[Instructions for the task]: Set out the data that opens with the line containing "Given: Go back to All Models link" and closes with the line containing "Looking at the screenshot, I should [x=288, y=261]." as a Markdown table with the columns Row and Data line. Leave out blank lines.

— start Dataset excerpts —

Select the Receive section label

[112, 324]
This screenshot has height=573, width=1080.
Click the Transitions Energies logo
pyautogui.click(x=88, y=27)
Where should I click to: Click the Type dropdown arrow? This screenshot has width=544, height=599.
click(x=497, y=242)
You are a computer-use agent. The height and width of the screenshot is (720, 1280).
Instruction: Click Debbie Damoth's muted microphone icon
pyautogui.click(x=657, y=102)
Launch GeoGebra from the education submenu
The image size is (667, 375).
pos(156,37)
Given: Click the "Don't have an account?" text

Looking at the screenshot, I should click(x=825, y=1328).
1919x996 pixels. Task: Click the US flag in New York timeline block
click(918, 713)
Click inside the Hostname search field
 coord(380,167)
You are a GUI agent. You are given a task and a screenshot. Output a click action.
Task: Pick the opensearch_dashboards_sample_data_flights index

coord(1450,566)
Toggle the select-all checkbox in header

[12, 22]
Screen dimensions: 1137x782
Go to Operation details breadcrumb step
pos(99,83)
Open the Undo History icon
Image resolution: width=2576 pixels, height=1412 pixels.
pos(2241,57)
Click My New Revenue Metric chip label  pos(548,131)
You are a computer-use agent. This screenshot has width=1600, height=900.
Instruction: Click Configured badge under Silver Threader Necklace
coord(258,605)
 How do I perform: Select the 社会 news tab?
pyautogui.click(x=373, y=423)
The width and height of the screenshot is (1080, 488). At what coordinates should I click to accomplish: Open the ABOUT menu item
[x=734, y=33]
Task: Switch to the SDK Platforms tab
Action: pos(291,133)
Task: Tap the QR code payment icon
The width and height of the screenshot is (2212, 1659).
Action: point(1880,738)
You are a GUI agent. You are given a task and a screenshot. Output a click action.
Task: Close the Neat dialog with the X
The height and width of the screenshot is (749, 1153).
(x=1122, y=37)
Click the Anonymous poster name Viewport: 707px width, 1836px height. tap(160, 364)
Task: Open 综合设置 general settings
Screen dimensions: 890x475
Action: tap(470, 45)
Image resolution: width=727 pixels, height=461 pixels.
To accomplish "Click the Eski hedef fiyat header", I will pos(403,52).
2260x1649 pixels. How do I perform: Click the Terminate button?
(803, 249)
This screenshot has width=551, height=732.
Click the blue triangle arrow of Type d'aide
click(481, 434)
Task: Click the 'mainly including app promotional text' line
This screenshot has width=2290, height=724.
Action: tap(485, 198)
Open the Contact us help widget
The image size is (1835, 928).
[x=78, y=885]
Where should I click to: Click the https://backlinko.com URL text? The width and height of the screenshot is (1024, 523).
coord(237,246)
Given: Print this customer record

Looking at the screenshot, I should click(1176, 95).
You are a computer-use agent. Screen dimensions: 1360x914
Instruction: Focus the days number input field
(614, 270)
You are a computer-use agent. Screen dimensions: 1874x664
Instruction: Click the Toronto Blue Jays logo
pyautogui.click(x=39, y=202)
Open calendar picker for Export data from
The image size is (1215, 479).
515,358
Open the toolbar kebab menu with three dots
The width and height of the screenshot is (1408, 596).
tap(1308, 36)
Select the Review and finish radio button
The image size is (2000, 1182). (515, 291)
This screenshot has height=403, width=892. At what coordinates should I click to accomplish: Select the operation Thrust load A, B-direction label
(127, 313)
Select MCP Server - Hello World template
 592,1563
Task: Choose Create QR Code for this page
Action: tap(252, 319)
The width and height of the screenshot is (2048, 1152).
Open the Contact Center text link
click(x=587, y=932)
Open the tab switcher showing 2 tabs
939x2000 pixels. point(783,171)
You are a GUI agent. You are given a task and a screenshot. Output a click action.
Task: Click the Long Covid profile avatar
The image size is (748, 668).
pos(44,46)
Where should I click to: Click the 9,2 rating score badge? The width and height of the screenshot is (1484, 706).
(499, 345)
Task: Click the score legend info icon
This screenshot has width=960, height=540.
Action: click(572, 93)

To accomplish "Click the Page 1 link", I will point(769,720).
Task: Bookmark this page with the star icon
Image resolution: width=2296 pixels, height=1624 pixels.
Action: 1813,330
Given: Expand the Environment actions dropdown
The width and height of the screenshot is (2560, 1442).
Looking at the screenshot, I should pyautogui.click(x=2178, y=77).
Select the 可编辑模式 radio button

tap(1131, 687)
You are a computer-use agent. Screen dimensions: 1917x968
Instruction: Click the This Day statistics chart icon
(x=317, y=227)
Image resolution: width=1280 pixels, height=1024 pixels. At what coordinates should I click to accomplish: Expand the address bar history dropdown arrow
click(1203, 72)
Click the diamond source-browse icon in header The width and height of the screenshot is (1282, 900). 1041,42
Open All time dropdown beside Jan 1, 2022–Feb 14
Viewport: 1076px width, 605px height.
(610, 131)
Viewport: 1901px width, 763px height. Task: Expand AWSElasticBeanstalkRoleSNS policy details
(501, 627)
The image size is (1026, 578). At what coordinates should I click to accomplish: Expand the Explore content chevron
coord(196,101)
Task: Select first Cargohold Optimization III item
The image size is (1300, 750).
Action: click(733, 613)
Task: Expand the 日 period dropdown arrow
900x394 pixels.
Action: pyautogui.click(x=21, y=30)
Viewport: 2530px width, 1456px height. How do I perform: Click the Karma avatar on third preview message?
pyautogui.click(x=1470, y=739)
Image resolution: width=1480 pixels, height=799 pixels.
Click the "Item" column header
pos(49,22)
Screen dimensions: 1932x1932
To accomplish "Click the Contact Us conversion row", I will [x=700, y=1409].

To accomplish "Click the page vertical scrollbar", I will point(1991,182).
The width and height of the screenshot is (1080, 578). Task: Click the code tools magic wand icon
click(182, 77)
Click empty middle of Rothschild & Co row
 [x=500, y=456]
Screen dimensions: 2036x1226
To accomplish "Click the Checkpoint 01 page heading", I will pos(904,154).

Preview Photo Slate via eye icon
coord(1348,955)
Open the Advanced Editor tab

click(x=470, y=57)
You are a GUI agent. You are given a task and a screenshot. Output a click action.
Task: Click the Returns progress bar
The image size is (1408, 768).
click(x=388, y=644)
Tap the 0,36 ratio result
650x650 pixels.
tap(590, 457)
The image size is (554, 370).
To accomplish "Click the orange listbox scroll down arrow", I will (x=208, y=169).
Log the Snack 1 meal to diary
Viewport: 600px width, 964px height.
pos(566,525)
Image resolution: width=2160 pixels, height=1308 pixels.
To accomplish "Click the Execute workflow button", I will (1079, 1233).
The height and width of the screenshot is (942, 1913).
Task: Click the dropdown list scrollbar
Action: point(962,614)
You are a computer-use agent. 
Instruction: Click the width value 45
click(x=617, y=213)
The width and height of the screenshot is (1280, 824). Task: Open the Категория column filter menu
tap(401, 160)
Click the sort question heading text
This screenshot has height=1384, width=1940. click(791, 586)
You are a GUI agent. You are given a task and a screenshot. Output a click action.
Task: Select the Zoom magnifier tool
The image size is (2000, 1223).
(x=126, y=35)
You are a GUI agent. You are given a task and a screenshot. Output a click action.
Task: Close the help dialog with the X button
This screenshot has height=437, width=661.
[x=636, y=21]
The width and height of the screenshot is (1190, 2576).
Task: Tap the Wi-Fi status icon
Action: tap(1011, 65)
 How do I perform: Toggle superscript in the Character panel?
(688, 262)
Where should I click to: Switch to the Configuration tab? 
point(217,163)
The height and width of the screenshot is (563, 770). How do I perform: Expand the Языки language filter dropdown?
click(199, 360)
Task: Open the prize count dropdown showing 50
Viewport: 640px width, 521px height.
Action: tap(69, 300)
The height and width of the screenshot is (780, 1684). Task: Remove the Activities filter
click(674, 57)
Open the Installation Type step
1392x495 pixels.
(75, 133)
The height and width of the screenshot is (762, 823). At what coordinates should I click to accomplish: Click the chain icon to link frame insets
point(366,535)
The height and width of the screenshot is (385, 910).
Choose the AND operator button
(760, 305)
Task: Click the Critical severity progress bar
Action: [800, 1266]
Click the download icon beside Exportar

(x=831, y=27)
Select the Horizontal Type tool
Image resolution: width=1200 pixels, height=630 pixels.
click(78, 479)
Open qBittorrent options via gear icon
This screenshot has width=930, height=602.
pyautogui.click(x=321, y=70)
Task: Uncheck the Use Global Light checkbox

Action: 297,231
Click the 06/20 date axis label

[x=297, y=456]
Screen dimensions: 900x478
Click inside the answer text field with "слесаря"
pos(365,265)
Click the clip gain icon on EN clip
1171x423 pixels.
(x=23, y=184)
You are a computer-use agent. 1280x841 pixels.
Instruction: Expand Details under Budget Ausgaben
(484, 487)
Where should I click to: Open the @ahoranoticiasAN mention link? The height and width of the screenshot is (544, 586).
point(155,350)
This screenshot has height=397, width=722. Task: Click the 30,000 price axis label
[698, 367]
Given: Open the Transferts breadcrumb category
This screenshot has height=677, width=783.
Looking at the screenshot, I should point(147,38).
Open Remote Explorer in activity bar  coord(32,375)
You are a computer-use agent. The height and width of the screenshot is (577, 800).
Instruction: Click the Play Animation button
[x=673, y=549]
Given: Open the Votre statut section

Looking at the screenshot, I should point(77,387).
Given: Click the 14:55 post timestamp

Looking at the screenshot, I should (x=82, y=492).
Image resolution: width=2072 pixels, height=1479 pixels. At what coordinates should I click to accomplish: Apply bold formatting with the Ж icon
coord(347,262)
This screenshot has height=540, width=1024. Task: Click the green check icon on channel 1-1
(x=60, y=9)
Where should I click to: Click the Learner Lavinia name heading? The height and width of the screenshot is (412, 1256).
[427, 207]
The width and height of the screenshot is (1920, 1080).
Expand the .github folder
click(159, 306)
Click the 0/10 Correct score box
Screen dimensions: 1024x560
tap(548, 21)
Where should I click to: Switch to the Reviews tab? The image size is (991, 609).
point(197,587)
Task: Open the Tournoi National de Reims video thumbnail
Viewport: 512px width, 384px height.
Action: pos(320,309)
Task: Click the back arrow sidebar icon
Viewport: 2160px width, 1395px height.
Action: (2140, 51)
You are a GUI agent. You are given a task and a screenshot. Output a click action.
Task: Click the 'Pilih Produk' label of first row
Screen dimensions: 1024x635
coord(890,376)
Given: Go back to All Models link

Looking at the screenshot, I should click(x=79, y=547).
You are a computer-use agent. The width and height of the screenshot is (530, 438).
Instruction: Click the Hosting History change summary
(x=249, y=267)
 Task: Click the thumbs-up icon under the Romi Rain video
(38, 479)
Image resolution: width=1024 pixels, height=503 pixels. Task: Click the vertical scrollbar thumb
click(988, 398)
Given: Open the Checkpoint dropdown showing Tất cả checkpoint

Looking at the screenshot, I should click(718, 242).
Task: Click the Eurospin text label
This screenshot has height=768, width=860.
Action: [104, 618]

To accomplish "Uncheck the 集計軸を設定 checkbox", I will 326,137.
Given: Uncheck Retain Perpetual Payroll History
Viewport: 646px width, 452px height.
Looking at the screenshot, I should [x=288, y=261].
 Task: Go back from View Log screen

— end Dataset excerpts —

[Exercise response]:
| Row | Data line |
|---|---|
| 1 | Given: Go back to All Models link |
| 2 | Looking at the screenshot, I should click(x=79, y=547). |
| 3 | You are a computer-use agent. The width and height of the screenshot is (530, 438). |
| 4 | Instruction: Click the Hosting History change summary |
| 5 | (x=249, y=267) |
| 6 |  Task: Click the thumbs-up icon under the Romi Rain video |
| 7 | (38, 479) |
| 8 | Image resolution: width=1024 pixels, height=503 pixels. Task: Click the vertical scrollbar thumb |
| 9 | click(988, 398) |
| 10 | Given: Open the Checkpoint dropdown showing Tất cả checkpoint |
| 11 | Looking at the screenshot, I should click(718, 242). |
| 12 | Task: Click the Eurospin text label |
| 13 | This screenshot has height=768, width=860. |
| 14 | Action: [104, 618] |
| 15 | To accomplish "Uncheck the 集計軸を設定 checkbox", I will 326,137. |
| 16 | Given: Uncheck Retain Perpetual Payroll History |
| 17 | Viewport: 646px width, 452px height. |
| 18 | Looking at the screenshot, I should [x=288, y=261]. |